In addition to thermophilic prokaryotes, certain other organisms appear to have measurably elevated degrees of disulfide bonding. These include some halophiles, alkalophiles, acidophiles, and radiation-tolerant organisms. This trend suggests that disulfide bonds might serve generally to stabilize proteins in a variety of extreme environments.

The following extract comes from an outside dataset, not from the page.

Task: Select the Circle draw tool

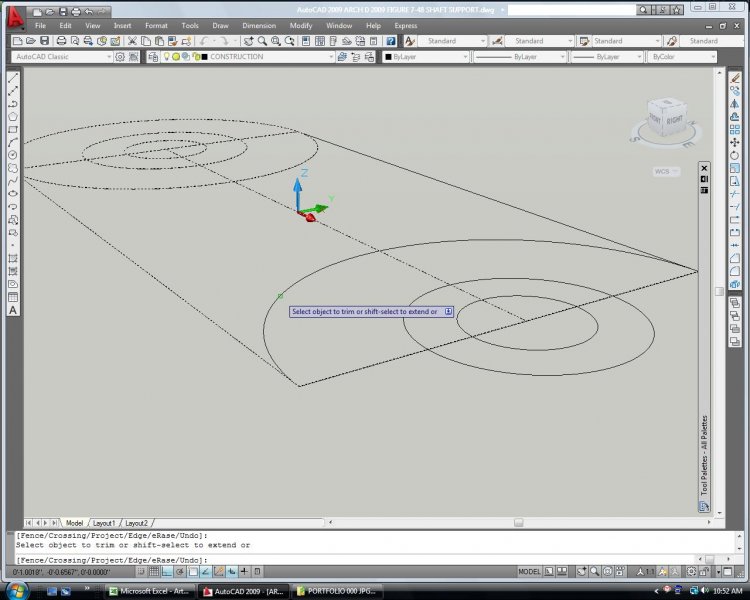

Identification of a Candidate Protein Involved in Disulfide-Bond Formation in Thermophiles

The property of disulfide richness is distributed in a distinctive pattern across the phylogenetic tree, covering select thermophiles belonging to both the archaeal and bacterial domains of life. This suggests a phylogenetic approach for investigating the biochemical mechanisms related to disulfide maintenance. To investigate the hypothesis that proteins present exclusively in the most disulfide-rich thermophiles are involved in establishing or maintaining disulfide bonds, orthologous proteins that were present exclusively in these organisms were identified using techniques similar to ones developed previously [14]. Other studies aimed at identifying proteins involved in thermophilic adaptation [15,16] have been performed, but our study differs in certain respects. Earlier studies have operated under the implicit assumption that all thermophiles would use the same complement of proteins to survive at high temperatures. Here, we operate with the understanding that different organisms appear to use different mechanisms. In particular, the above analysis permits a focus on the disulfide-bonding mechanism. Thus we seek to identify protein(s) exclusive to the subset of organisms predicted here as having high levels of intracellular disulfide bonds.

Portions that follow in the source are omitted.